Para los europeos mientras más vigente esté la OTAN, mayor su seguridad respecto del país euroasiático que está al Este de ellos. Aun cuando también quisieran un acuerdo de paz estable, no están disponibles para muchas concesiones en lo que todos ven como el área más sensible de la geopolítica mundial.
Se habla ahora del inicio de negociaciones, que podrían conducir un mayor agravamiento o a una reducción de la tensión; pero el trágico conflicto que tiene lugar en Ucrania seguramente no concluirá mientras no se aborde seriamente la cuestión de fondo, que no es otra que la fijación definitiva de las fronteras de Europa, pendiente desde el fin de la Guerra Fría.

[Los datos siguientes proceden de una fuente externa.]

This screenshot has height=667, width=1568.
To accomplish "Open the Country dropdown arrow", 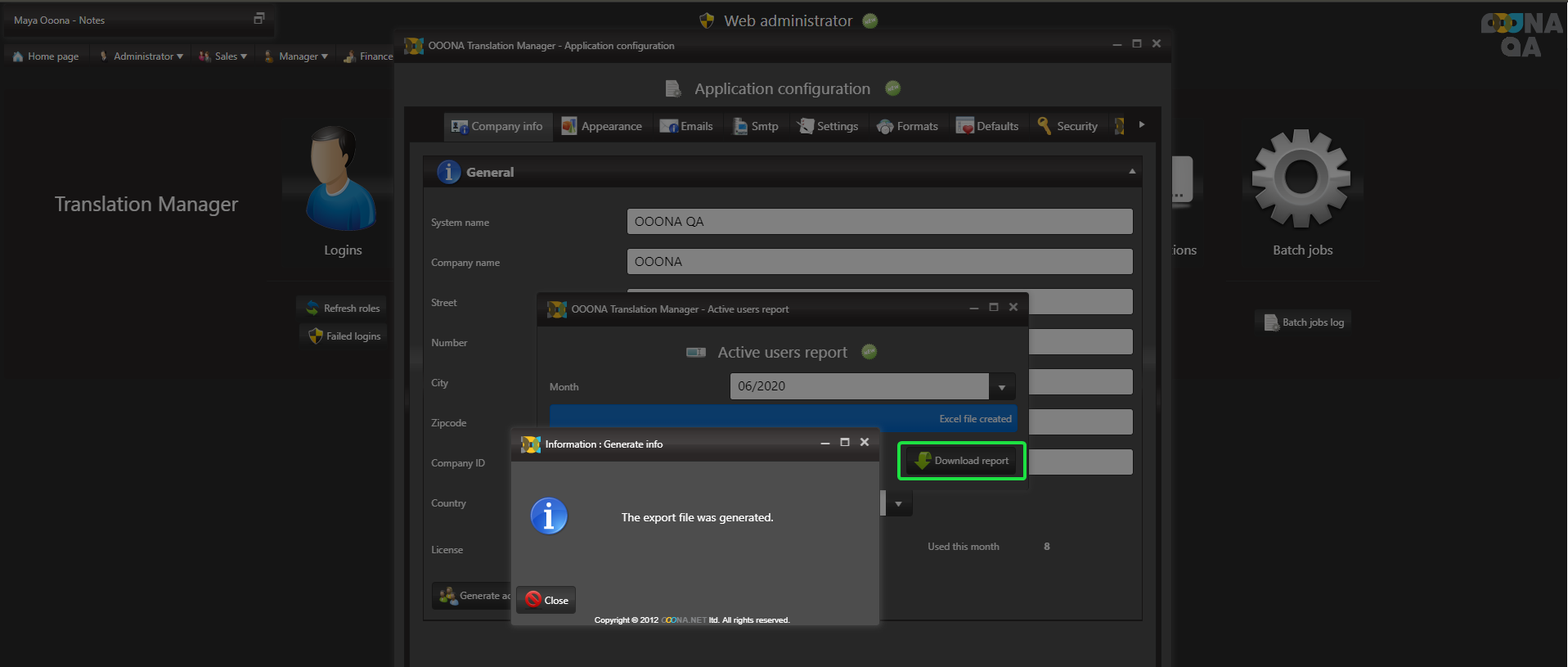I will pos(898,504).
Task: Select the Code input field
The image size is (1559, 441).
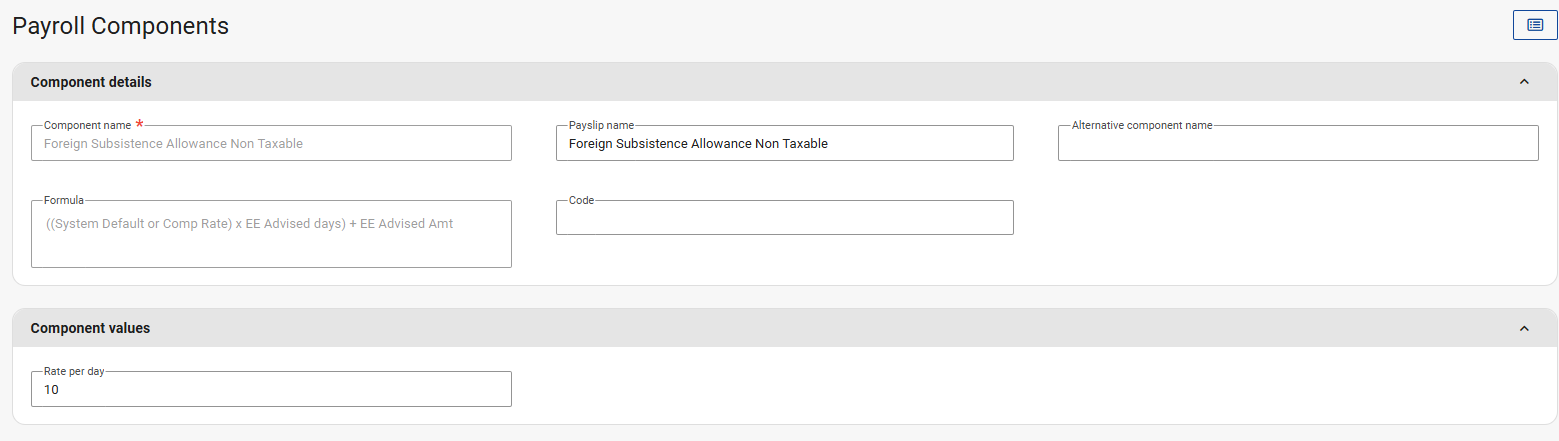Action: 784,219
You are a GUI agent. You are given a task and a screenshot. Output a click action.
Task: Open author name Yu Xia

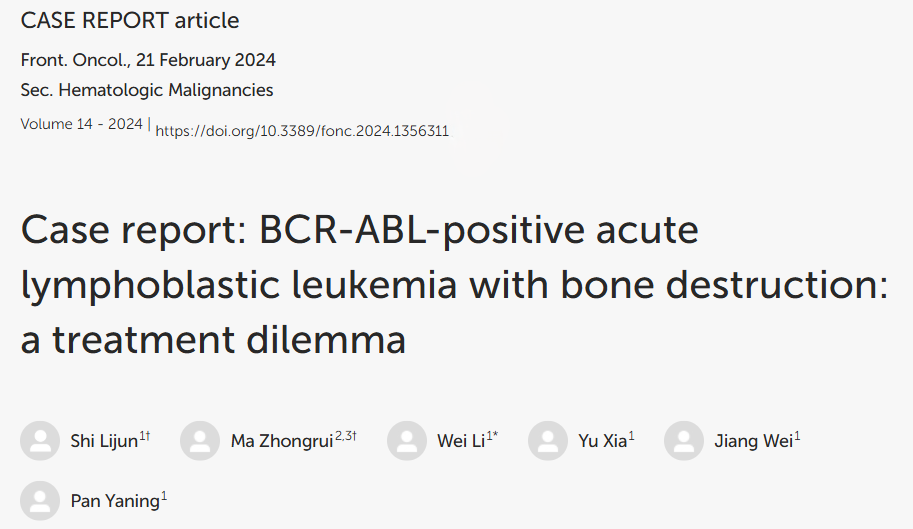click(x=603, y=441)
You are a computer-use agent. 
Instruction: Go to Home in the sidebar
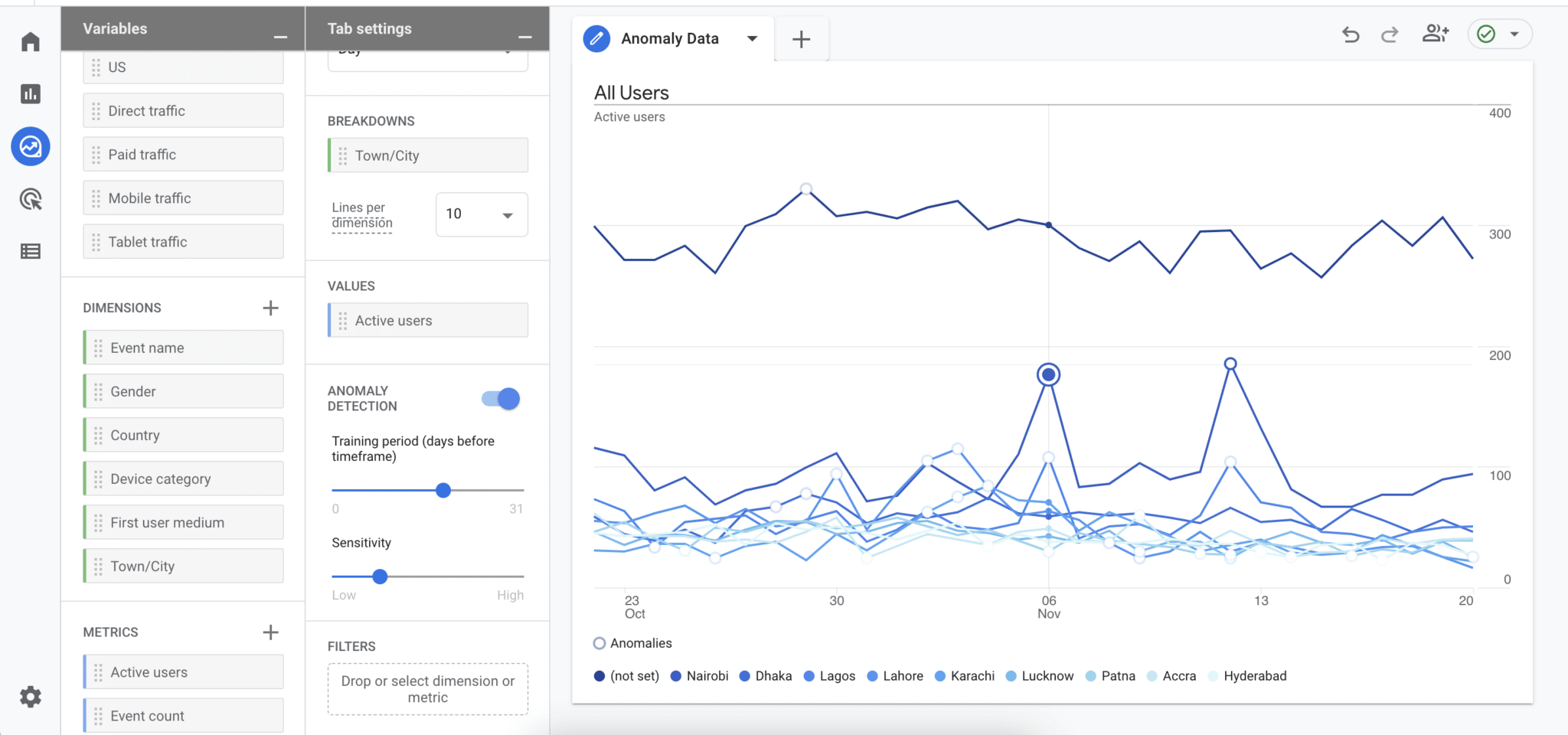click(x=31, y=41)
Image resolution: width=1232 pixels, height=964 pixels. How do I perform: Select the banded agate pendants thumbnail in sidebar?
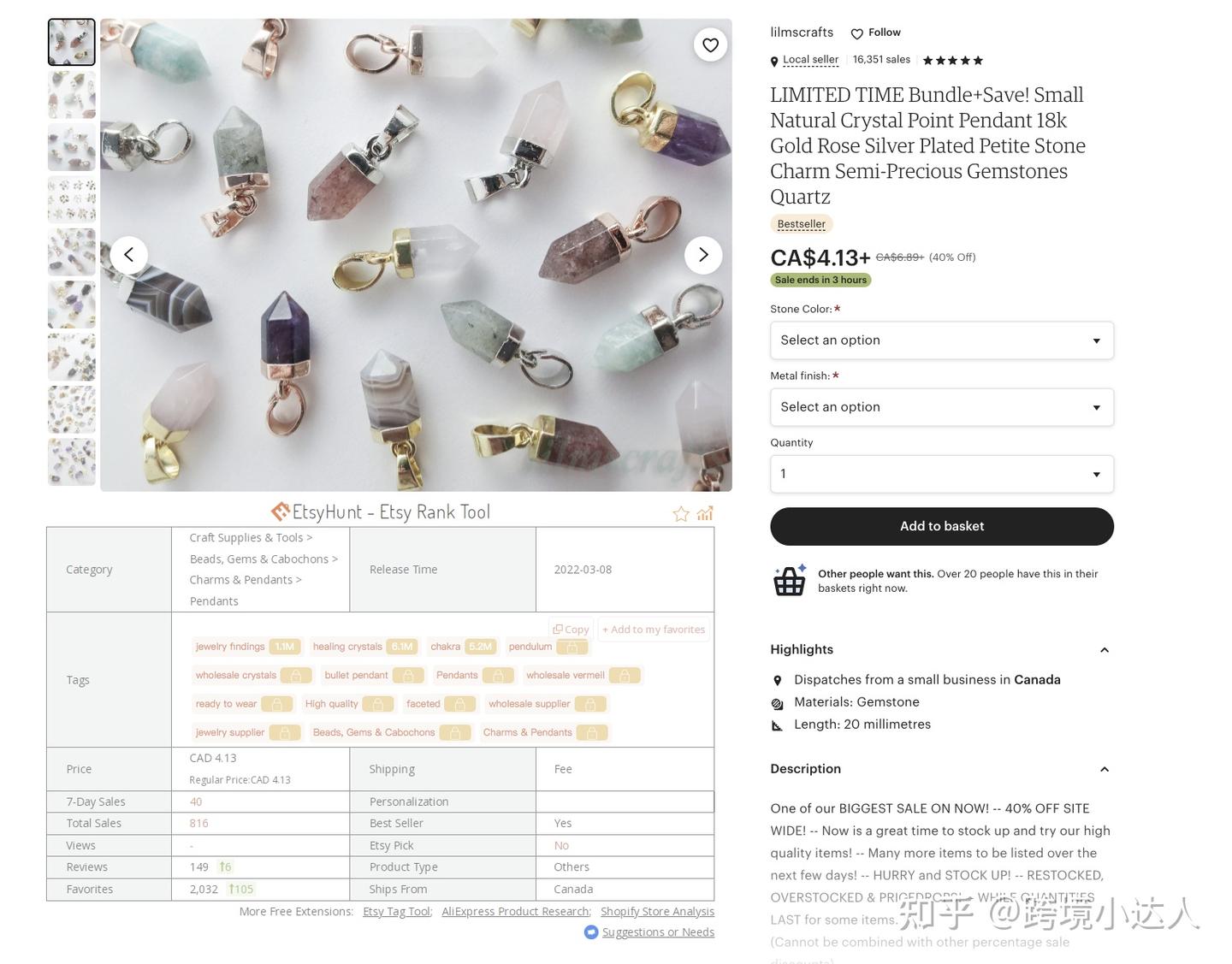71,304
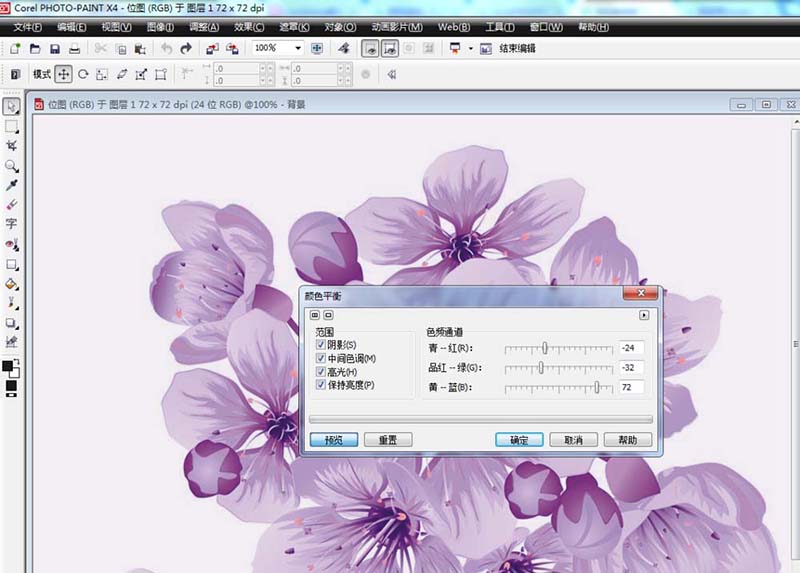The image size is (800, 573).
Task: Click the Print icon in toolbar
Action: 74,48
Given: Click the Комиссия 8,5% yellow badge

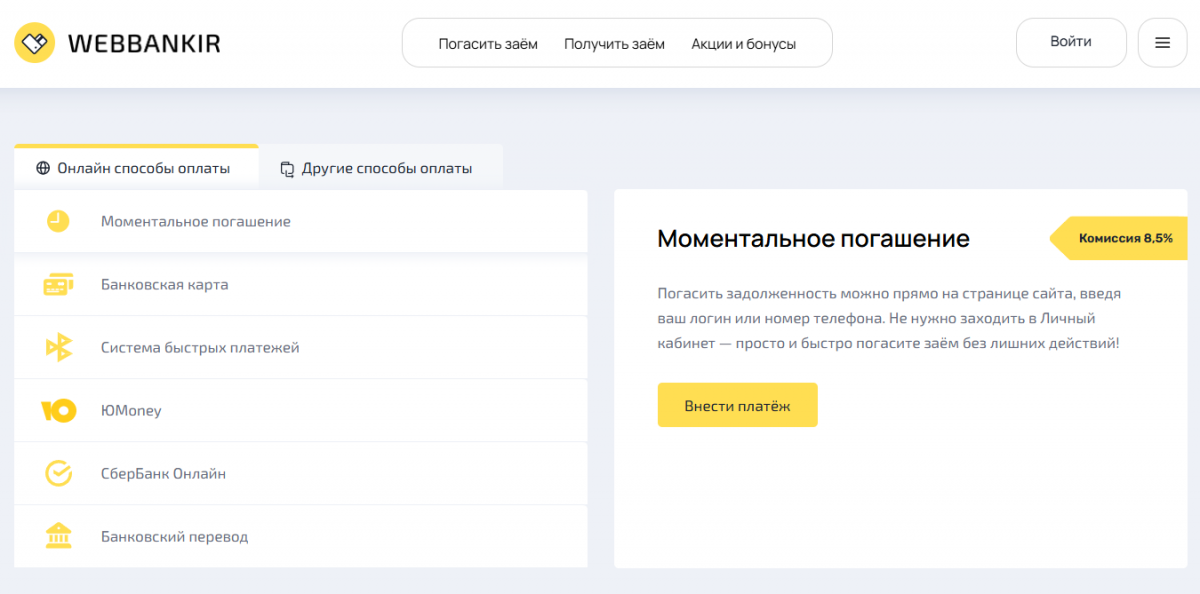Looking at the screenshot, I should coord(1124,238).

La agresión de Rusia ha alejado más que nunca la posibilidad de alcanzar esa solución. Poco antes del ataque el propio Volodimir Zelenski parecía haber descartado cualquier posibilidad de ingreso a la OTAN como un mero “sueño”. En las actuales condiciones es difícil imaginar a Ucrania como un buen vecino de Rusia; lo más que sería dable esperar es que obtenga una cierta garantía de neutralidad que le permita enfrentar en paz los graves problemas de su desarrollo.